Since some parts of birthday parties are predictable, parents can help prepare their child for these events. For example, receiving birthday greetings, singing Happy Birthday, saying good-bye, and saying thank you. Parents can teach some of these skills by using playful activities to improve the social skills of their child. Through playing games, the child can also learn what to do in less structured situations such as being part of a game, or simply interacting with another child at the party.
It is helpful to go over everything with your child a few times before the party. Parents should explain how the party will unfold and help establish the child’s expectations. Parents can also help the child write a timeline of the events to make them better understand what will happen.
Consider the Guest List and Length of the Party
While it might seem like a good idea to invite all the classmates of the child it may be too stressful or overstimulating for the child with ADHD if there are a lot of people at the party. Individuals with ADHD are often easily overwhelmed and overstimulated. Another benefit of having only a few attendees is that the birthday child will be able to interact with each attendee with less pressure. Parents should also make it a point to keep the party as short as possible. It’s better to have a short, fun, and memorable party than one where the child becomes exhausted and dysregulated. Parents should also consider the size of the party when they attend another child’s party.

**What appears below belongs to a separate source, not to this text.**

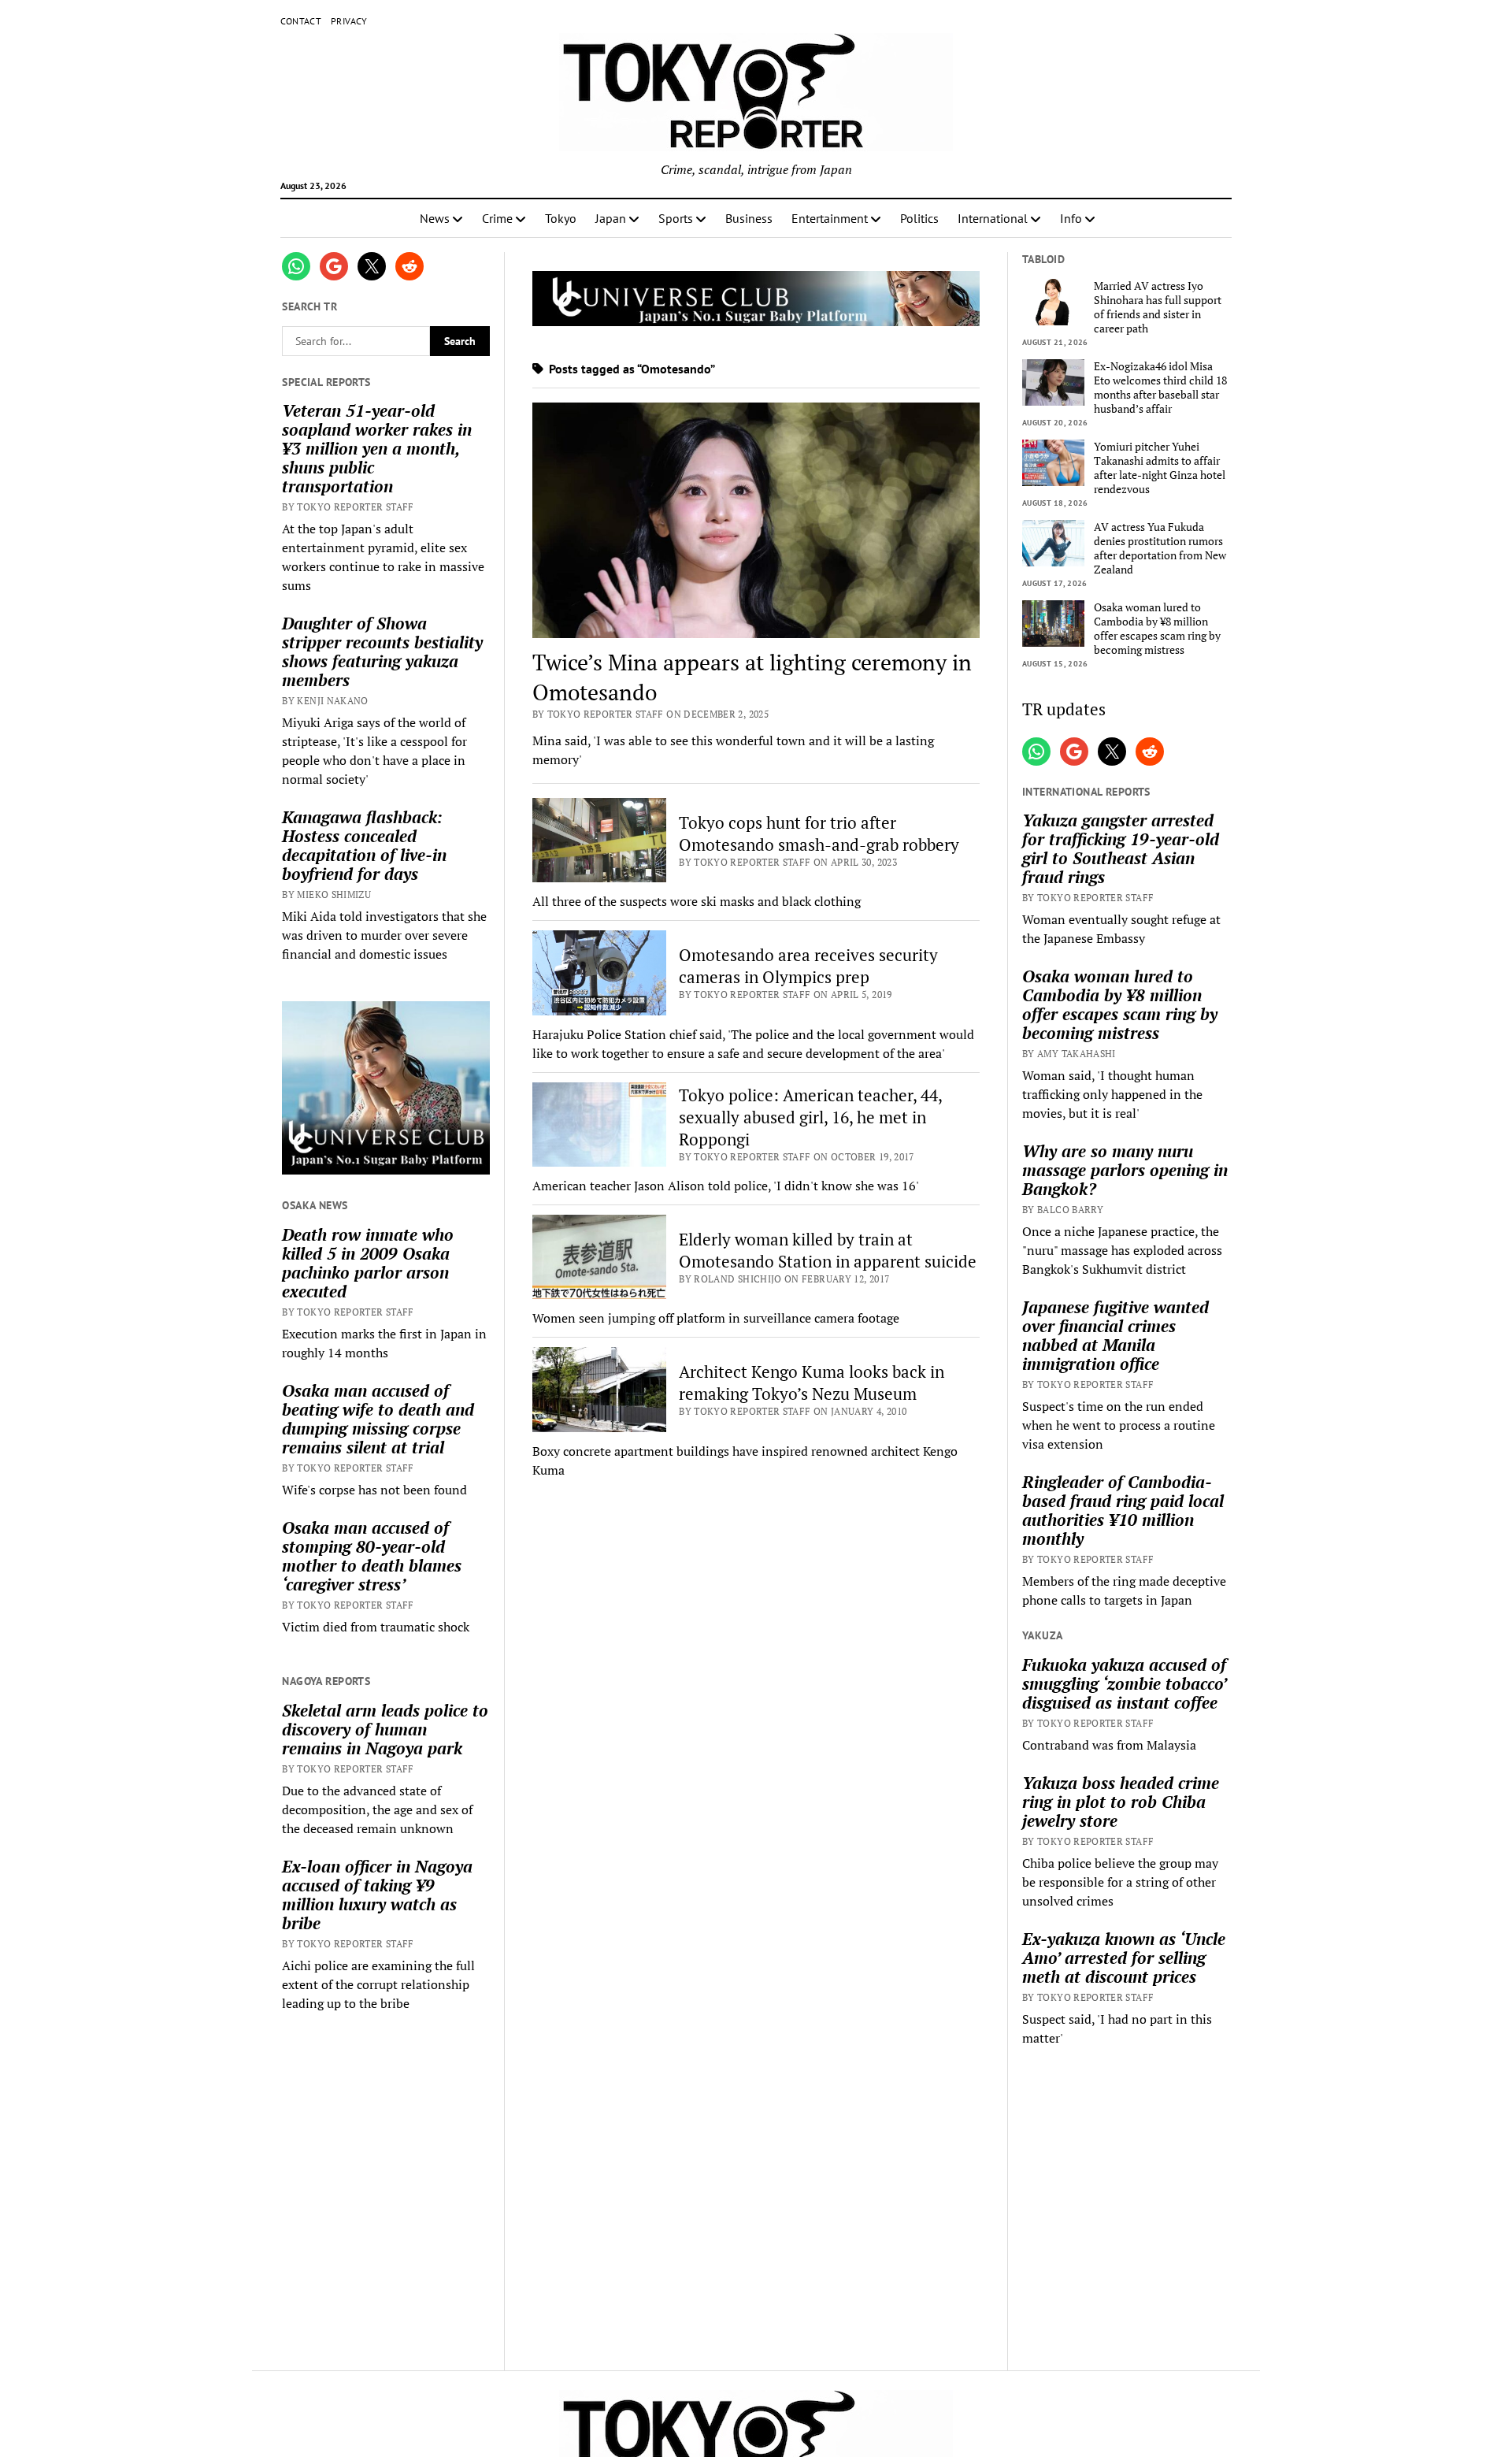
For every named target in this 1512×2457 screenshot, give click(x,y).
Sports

Familiarize your Child with the Location
Children with ADHD are often creatures of habit. Many want familiarity and consistency, which is why new places might be overstimulating or overwhelming for them. Taking this into account, parents need to choose a location where their child is very comfortable. Parents can also help their child become familiar with an unfamiliar location of a friend’s party by visiting a couple of times. For some children, this will reduce stress and reduce the chance that they become dysregulated.
Communication with Other Parents
It is also important to communicate with other parents. Ask other parents about their plans for the birthday party. Parents should discuss with each other vital information about their child to make sure that every child will have the best time.